Stored data below:

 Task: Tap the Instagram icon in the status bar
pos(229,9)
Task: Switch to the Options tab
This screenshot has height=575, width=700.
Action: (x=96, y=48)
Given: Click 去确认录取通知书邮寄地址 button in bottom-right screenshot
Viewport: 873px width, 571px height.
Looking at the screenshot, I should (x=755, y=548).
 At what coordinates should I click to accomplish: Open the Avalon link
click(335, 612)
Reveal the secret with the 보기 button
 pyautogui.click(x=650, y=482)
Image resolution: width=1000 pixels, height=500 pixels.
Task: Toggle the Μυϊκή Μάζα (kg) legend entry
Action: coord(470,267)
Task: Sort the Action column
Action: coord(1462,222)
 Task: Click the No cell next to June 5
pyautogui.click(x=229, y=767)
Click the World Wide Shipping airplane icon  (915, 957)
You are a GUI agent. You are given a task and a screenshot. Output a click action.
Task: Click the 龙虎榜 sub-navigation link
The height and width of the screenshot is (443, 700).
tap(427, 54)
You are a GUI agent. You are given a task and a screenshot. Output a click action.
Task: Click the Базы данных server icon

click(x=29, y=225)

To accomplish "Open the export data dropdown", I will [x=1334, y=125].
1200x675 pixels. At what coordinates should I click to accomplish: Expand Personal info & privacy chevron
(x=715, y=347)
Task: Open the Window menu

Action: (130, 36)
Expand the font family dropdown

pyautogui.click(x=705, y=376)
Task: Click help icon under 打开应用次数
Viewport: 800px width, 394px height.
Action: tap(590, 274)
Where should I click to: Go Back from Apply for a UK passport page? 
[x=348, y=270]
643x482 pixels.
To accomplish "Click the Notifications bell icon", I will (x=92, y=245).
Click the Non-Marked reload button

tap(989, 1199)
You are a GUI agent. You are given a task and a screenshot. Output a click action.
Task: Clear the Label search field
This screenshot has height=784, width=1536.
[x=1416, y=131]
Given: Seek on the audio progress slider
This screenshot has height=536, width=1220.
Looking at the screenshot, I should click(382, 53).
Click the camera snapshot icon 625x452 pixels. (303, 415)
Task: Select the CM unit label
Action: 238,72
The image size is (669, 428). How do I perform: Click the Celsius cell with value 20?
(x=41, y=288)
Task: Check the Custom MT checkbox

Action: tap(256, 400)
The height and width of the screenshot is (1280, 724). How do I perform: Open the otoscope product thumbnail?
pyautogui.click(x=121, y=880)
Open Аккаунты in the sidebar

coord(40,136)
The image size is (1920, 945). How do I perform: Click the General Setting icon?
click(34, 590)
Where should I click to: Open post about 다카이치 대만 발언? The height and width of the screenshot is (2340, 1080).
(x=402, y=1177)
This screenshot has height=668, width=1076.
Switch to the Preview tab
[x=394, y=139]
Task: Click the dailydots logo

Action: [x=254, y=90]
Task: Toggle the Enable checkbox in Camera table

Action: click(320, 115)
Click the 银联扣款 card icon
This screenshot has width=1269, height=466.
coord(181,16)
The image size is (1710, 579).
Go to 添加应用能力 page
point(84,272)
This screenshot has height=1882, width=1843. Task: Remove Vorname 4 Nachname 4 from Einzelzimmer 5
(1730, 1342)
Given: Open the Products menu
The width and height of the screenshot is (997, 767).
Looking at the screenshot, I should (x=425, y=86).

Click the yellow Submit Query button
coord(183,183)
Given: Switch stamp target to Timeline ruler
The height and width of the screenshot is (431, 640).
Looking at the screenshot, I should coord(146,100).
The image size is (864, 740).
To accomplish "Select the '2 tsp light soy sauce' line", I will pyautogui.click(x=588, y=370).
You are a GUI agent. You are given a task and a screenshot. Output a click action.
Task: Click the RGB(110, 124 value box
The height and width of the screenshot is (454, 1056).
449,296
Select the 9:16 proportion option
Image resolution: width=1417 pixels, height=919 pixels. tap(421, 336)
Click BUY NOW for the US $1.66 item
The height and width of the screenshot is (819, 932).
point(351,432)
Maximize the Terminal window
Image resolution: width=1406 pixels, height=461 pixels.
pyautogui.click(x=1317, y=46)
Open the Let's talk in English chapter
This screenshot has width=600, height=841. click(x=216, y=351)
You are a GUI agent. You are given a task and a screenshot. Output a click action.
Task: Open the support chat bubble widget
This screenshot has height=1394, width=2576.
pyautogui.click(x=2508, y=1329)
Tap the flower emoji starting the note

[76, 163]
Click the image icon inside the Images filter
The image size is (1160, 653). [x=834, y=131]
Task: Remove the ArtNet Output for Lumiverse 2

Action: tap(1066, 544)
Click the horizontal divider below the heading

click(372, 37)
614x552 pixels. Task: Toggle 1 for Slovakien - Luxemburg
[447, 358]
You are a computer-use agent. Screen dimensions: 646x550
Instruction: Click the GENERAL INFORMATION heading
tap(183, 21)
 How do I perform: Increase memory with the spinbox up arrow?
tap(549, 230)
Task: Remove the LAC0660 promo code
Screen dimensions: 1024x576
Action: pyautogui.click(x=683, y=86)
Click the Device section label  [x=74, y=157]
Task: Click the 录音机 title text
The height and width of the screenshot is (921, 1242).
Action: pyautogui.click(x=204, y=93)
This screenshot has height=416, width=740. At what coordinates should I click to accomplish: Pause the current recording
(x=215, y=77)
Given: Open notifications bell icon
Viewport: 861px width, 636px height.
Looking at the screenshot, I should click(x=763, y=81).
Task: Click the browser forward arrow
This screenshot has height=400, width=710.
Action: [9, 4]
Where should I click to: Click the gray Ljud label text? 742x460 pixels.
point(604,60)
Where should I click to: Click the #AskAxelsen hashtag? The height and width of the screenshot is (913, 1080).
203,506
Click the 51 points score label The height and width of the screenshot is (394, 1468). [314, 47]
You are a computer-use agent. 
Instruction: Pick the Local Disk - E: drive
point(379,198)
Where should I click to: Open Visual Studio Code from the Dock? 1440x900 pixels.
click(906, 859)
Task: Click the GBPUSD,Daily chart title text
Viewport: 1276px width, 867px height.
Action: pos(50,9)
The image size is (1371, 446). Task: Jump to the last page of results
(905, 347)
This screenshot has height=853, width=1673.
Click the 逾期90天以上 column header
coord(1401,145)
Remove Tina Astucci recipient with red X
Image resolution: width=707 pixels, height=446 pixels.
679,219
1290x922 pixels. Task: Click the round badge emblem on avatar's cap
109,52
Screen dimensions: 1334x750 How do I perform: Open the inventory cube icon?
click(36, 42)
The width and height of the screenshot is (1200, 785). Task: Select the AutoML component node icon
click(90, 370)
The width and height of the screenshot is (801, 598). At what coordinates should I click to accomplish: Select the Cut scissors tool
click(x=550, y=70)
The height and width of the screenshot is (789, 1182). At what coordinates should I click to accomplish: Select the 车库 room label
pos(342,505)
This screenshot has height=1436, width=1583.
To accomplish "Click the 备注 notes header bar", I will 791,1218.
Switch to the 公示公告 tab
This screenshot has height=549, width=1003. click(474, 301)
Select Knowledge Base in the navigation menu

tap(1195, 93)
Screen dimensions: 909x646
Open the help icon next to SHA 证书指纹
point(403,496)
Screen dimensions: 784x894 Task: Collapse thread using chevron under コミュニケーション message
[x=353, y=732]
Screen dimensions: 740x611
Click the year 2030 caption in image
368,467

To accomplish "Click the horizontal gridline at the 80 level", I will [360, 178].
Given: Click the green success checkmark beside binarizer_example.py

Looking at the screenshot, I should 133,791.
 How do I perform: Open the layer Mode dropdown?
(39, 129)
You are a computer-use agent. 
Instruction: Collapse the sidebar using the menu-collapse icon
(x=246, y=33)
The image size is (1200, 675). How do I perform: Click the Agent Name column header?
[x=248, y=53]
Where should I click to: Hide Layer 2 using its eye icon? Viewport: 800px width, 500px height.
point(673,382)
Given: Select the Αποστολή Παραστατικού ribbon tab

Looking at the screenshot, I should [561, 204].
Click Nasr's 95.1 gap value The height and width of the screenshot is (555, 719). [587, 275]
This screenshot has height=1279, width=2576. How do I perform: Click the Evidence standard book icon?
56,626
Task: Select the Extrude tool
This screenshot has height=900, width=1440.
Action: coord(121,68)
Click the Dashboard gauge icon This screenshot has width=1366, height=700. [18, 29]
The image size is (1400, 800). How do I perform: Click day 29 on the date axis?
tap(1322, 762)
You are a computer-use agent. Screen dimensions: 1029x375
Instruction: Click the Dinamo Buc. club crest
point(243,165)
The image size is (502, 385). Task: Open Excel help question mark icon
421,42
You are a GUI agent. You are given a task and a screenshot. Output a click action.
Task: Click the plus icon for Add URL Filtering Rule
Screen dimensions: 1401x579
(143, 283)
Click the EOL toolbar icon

End of Stored data.

= Work task =
Search the listing above for the lines with "Go to 添加应用能力 page" and "Click BUY NOW for the US $1.66 item", then output those lines and all lines between them exactly.

= Task response =
Go to 添加应用能力 page
point(84,272)
This screenshot has height=1882, width=1843. Task: Remove Vorname 4 Nachname 4 from Einzelzimmer 5
(1730, 1342)
Given: Open the Products menu
The width and height of the screenshot is (997, 767).
Looking at the screenshot, I should (x=425, y=86).

Click the yellow Submit Query button
coord(183,183)
Given: Switch stamp target to Timeline ruler
The height and width of the screenshot is (431, 640).
Looking at the screenshot, I should coord(146,100).
The image size is (864, 740).
To accomplish "Select the '2 tsp light soy sauce' line", I will pyautogui.click(x=588, y=370).
You are a GUI agent. You are given a task and a screenshot. Output a click action.
Task: Click the RGB(110, 124 value box
The height and width of the screenshot is (454, 1056).
449,296
Select the 9:16 proportion option
Image resolution: width=1417 pixels, height=919 pixels. tap(421, 336)
Click BUY NOW for the US $1.66 item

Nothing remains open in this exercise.